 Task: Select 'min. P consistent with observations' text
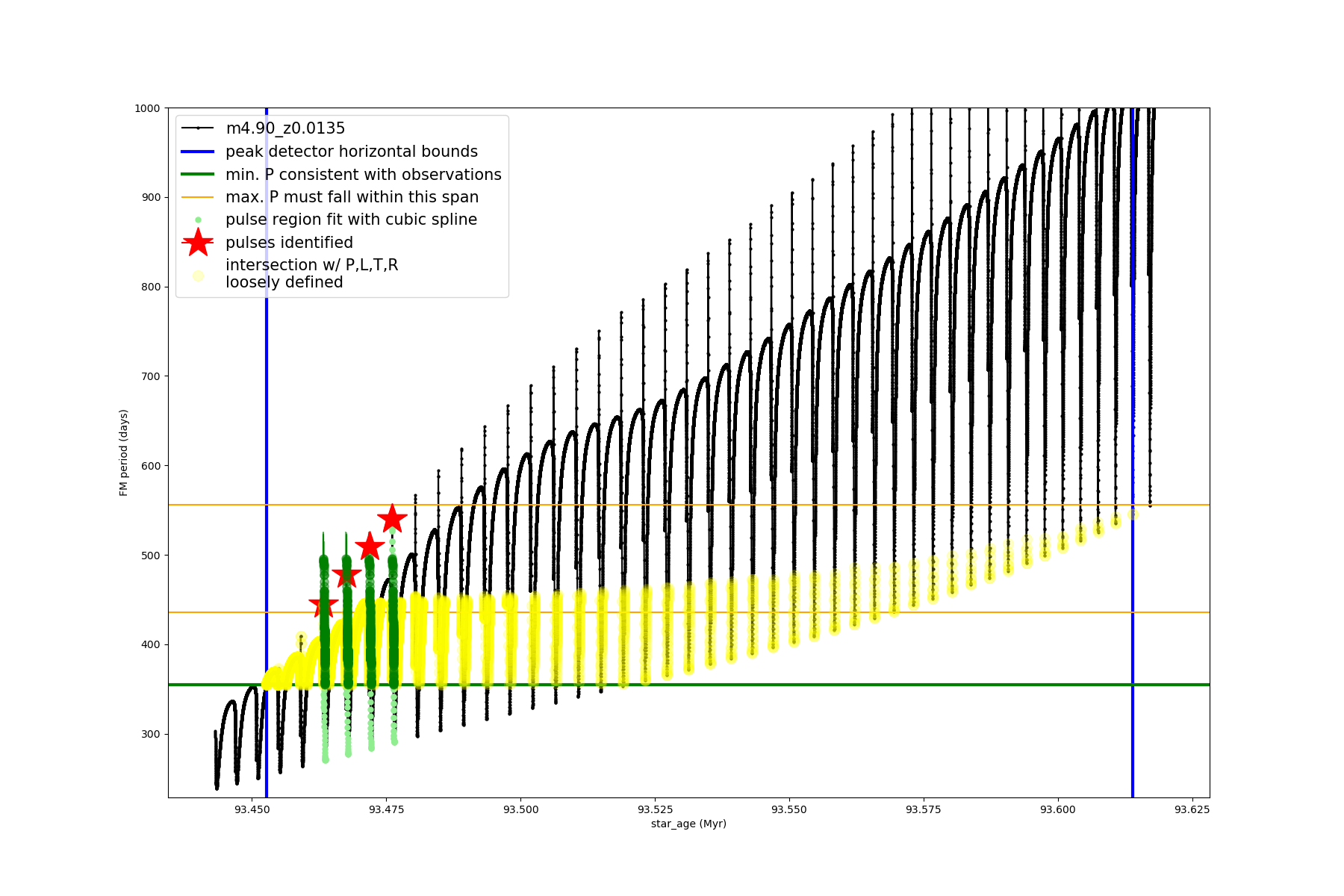pos(364,175)
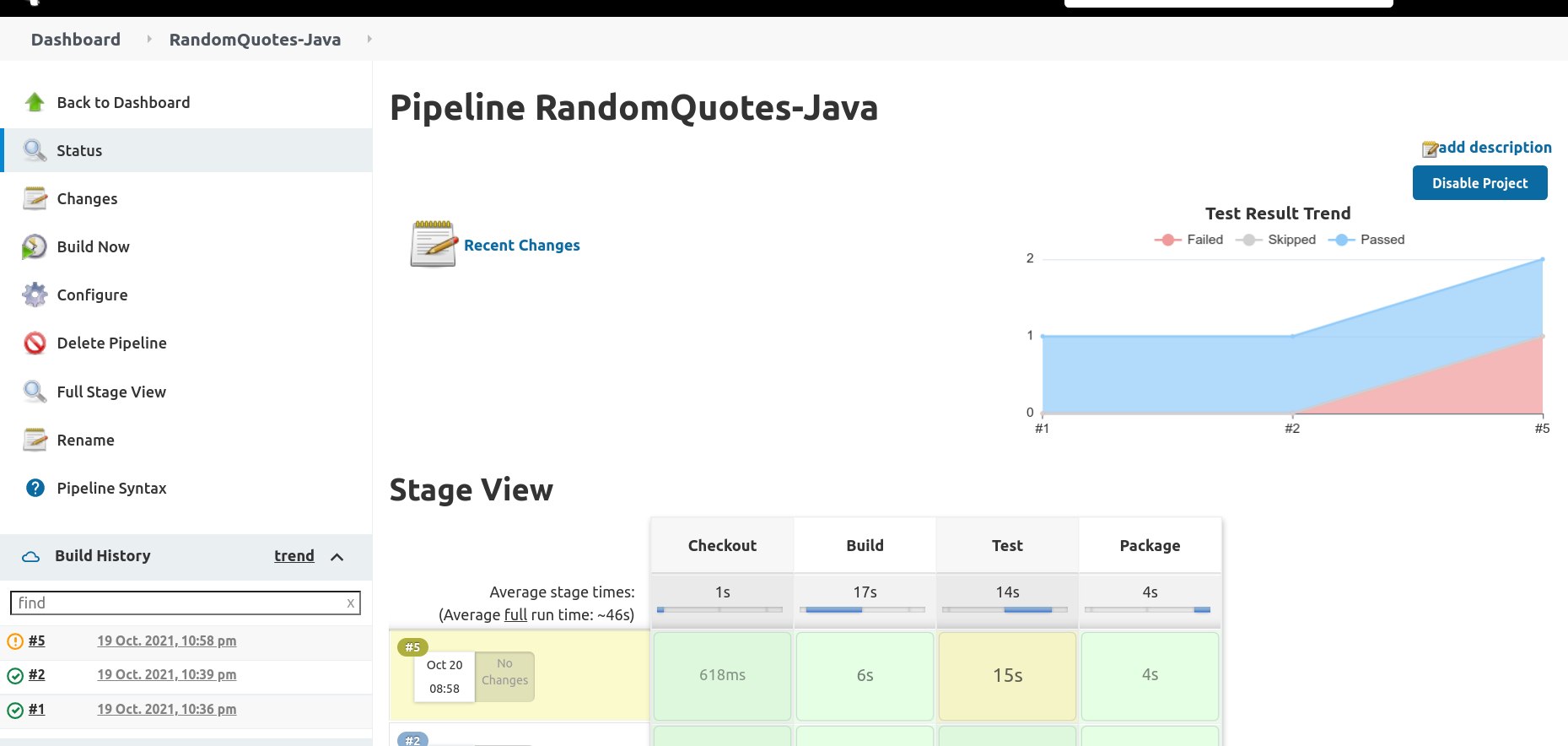Expand the RandomQuotes-Java breadcrumb dropdown arrow

(369, 39)
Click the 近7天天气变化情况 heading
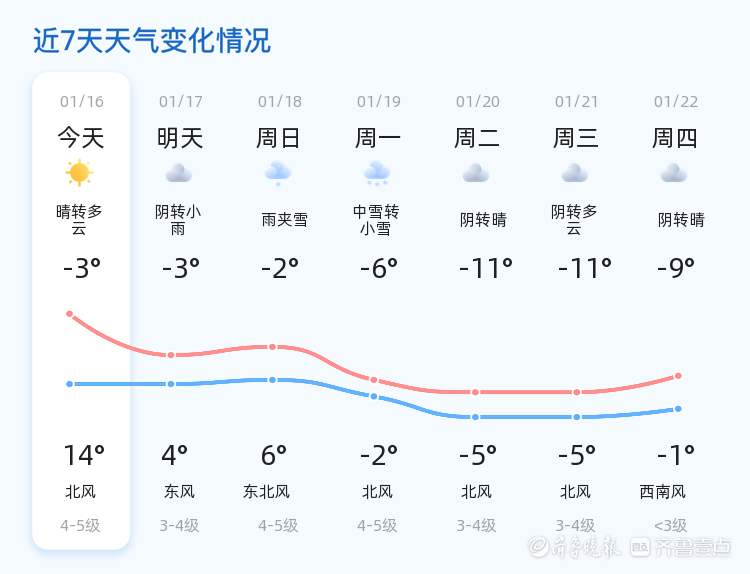This screenshot has height=574, width=750. tap(152, 41)
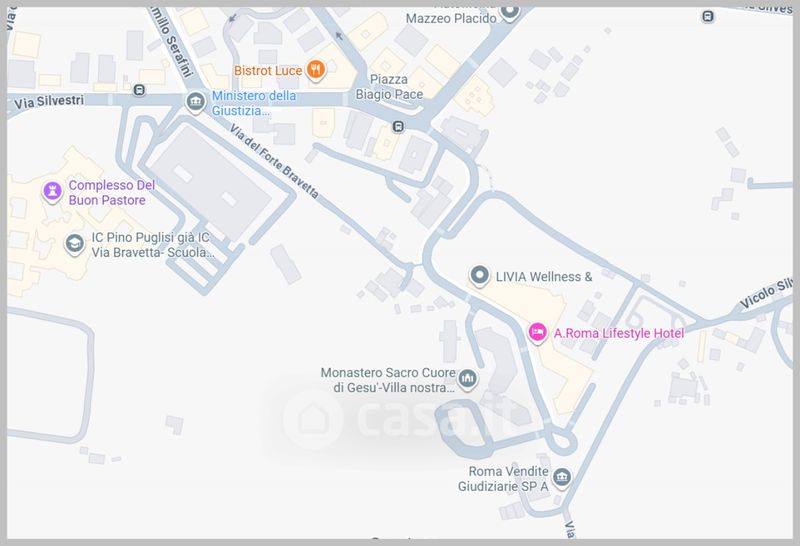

....

[Required work]
Leave nothing out but the pictures when transcribing the records.

[Written response]
 Task: Select 'min. P consistent with observations' text
pos(364,175)
Expand the RandomQuotes-Java breadcrumb dropdown arrow

(369, 39)
Click the 近7天天气变化情况 heading
This screenshot has height=574, width=750. tap(152, 41)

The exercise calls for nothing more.